### Required action 1
In the ChatGPT text, rewrite the part that starts with "ChatGPT attempts to" and goes on through "Why Databases?", replacing "Toronto Star" with "Ottawa Citizen".
### Required action 2
List every organization that the ChatGPT text says banned or restricted the use of ChatGPT.

Page text below:

In a December 2022 opinion piece, economist Paul Krugman wrote that ChatGPT would affect the demand for knowledge workers.[41] The Verge's James Vincent saw the viral success of ChatGPT as evidence that artificial intelligence had gone mainstream.[6] Journalists have commented on ChatGPT's tendency to "hallucinate".[42] Mike Pearl of Mashable tested ChatGPT with multiple questions. In one example, he asked ChatGPT for "the largest country in Central America that isn't Mexico". ChatGPT responded with Guatemala, when the answer is instead Nicaragua.[43] When CNBC asked ChatGPT for the lyrics to "The Ballad of Dwight Fry", ChatGPT supplied invented lyrics rather than the actual lyrics.[25] Researchers cited by The Verge compared ChatGPT to a "stochastic parrot",[44] as did Professor Anton Van Den Hengel of the Australian Institute for Machine Learning.[45]

In December 2022, the question and answer website Stack Overflow banned the use of ChatGPT for generating answers to questions, citing the factually ambiguous nature of ChatGPT's responses.[2] In January 2023, the International Conference on Machine Learning banned any undocumented use of ChatGPT or other large language models to generate any text in submitted papers.[46]

Economist Tyler Cowen expressed concerns regarding its effects on democracy, citing the ability of one to write automated comments to affect the decision process of new regulations.[47] The Guardian questioned whether any content found on the Internet after ChatGPT's release "can be truly trusted" and called for government regulation.[48]

Implications for cybersecurity

Check Point Research and others noted that ChatGPT was capable of writing phishing emails and malware, especially when combined with OpenAI Codex.[49] The CEO of ChatGPT creator OpenAI, Sam Altman, wrote that advancing software could pose "(for example) a huge cybersecurity risk" and also continued to predict "we could get to real AGI (artificial general intelligence) in the next decade, so we have to take the risk of that extremely seriously". Altman argued that, while ChatGPT is "obviously not close to AGI", one should "trust the exponential. Flat looking backwards, vertical looking forwards."[9]

Implications for education

 

In The Atlantic magazine, Stephen Marche noted that its effect on academia and especially application essays is yet to be understood.[50] California high school teacher and author Daniel Herman wrote that ChatGPT would usher in "The End of High School English".[51]

In the Nature journal, Chris Stokel-Walker pointed out that teachers should be concerned about students using ChatGPT to outsource their writing but that education providers will adapt to enhance critical thinking or reasoning.[52]

Emma Bowman with NPR wrote of the danger of students plagiarizing through an AI tool that may output biased or nonsensical text with an authoritative tone: "There are still many cases where you ask it a question and it'll give you a very impressive-sounding answer that's just dead wrong."[53]

Joanna Stern with The Wall Street Journal described cheating in American high school English with the tool by submitting a generated essay.[54] Professor Darren Hick of Furman University described noticing ChatGPT's "style" in a paper submitted by a student. An online GPT detector claimed the paper was 99.9% likely to be computer-generated, but Hick had no hard proof. However, the student in question confessed to using GPT when confronted, and as a consequence failed the course.[55] Hick suggested a policy of giving an ad-hoc individual oral exam on the paper topic if a student is strongly suspected of submitting an AI-generated paper.[56] Edward Tian, a senior undergraduate student at Princeton University, claimed that he has created a program, named "GPTZero," that detects whether an essay is human written or not to combat academic plagiarism.[57][58]

As of January 4, 2023, the New York City Department of Education has restricted access to ChatGPT from its public school internet and devices.[59][60]

Jailbreaks

ChatGPT attempts to reject prompts that may violate its content policy. However, some users managed to jailbreak ChatGPT by using various prompt engineering techniques to bypass these restrictions in early December 2022 and successfully tricked ChatGPT into giving instructions for how to create a Molotov cocktail or a nuclear bomb, or into generating arguments in the style of a Neo-Nazi.[61] A Toronto Star reporter had uneven personal success in getting ChatGPT to make inflammatory statements shortly after launch: ChatGPT readily endorsed the Russian invasion of Ukraine, but even when asked to play along with a fictional scenario, ChatGPT balked at generating arguments for why Canadian Prime Minister Justin Trudeau was guilty of treason.[62][63]

See also

Source https://en.wikipedia.org/wiki/ChatGPT

 

Fundamentals of Database part 1

The difference between data and information

Why Databases?

End of Page text.
Records shown below:

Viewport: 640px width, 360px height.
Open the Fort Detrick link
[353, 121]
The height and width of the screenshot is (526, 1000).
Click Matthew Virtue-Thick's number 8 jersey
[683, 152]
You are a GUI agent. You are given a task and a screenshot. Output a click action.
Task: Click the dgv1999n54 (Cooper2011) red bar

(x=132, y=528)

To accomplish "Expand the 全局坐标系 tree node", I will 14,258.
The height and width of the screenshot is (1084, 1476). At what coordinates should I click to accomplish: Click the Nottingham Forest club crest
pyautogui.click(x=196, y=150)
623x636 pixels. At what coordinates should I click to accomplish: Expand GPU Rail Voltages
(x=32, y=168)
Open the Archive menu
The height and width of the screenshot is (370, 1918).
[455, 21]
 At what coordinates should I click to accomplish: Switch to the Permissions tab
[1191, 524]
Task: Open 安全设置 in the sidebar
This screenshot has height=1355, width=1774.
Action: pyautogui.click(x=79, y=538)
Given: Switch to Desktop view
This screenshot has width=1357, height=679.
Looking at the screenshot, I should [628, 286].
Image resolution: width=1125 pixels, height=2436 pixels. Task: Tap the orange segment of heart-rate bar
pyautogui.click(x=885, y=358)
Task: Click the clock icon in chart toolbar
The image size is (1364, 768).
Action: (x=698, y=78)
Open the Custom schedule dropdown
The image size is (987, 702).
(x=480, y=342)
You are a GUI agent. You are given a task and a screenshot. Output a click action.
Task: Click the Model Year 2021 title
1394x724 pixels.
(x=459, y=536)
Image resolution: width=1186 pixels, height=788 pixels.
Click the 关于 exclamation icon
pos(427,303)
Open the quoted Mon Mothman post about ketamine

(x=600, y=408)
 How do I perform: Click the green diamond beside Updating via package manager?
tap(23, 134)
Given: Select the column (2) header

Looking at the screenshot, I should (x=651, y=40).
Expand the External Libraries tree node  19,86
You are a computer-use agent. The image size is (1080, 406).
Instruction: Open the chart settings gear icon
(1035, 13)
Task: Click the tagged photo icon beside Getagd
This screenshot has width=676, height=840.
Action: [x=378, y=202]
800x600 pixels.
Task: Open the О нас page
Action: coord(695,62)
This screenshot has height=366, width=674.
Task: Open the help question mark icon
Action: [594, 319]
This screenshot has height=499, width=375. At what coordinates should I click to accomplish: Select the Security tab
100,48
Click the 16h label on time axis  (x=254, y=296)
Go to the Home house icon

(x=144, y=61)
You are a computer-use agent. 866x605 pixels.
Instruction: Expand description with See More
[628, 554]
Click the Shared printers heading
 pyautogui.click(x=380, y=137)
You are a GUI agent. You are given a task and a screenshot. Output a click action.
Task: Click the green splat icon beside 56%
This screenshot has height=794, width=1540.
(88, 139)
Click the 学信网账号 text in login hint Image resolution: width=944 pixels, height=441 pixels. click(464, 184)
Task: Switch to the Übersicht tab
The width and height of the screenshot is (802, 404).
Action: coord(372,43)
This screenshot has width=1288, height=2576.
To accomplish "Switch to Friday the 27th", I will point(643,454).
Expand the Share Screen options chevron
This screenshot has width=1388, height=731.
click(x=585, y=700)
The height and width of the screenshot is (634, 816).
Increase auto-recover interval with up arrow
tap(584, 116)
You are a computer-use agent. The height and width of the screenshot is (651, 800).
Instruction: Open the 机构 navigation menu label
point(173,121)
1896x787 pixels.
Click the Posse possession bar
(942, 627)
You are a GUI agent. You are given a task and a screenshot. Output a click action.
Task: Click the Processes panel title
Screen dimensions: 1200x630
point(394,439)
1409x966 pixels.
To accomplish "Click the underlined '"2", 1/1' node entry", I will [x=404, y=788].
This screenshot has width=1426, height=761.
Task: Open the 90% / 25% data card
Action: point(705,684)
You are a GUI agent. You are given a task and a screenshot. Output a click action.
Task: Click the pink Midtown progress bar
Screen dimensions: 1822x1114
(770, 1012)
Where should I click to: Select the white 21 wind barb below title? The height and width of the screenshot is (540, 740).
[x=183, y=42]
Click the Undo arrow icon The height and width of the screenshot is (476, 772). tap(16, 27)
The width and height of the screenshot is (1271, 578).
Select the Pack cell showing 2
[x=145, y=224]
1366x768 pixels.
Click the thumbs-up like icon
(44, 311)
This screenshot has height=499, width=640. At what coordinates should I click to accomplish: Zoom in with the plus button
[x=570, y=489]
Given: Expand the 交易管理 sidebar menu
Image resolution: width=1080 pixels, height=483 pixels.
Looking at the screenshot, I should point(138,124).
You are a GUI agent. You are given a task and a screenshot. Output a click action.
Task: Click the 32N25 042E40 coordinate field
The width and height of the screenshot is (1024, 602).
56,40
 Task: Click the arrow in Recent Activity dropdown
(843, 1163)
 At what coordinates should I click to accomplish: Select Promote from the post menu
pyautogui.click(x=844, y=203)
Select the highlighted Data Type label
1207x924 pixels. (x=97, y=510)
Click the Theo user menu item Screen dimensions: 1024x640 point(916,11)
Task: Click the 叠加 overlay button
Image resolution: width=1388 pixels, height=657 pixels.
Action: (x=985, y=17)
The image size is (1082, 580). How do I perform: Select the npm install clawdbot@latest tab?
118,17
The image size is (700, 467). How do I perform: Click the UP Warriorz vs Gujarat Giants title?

End of Records shown.

### Final answer 1
ChatGPT attempts to reject prompts that may violate its content policy. However, some users managed to jailbreak ChatGPT by using various prompt engineering techniques to bypass these restrictions in early December 2022 and successfully tricked ChatGPT into giving instructions for how to create a Molotov cocktail or a nuclear bomb, or into generating arguments in the style of a Neo-Nazi.[61] A Ottawa Citizen reporter had uneven personal success in getting ChatGPT to make inflammatory statements shortly after launch: ChatGPT readily endorsed the Russian invasion of Ukraine, but even when asked to play along with a fictional scenario, ChatGPT balked at generating arguments for why Canadian Prime Minister Justin Trudeau was guilty of treason.[62][63]

See also

Source https://en.wikipedia.org/wiki/ChatGPT

 

Fundamentals of Database part 1

The difference between data and information

Why Databases?

### Final answer 2
Stack Overflow
International Conference on Machine Learning
New York City Department of Education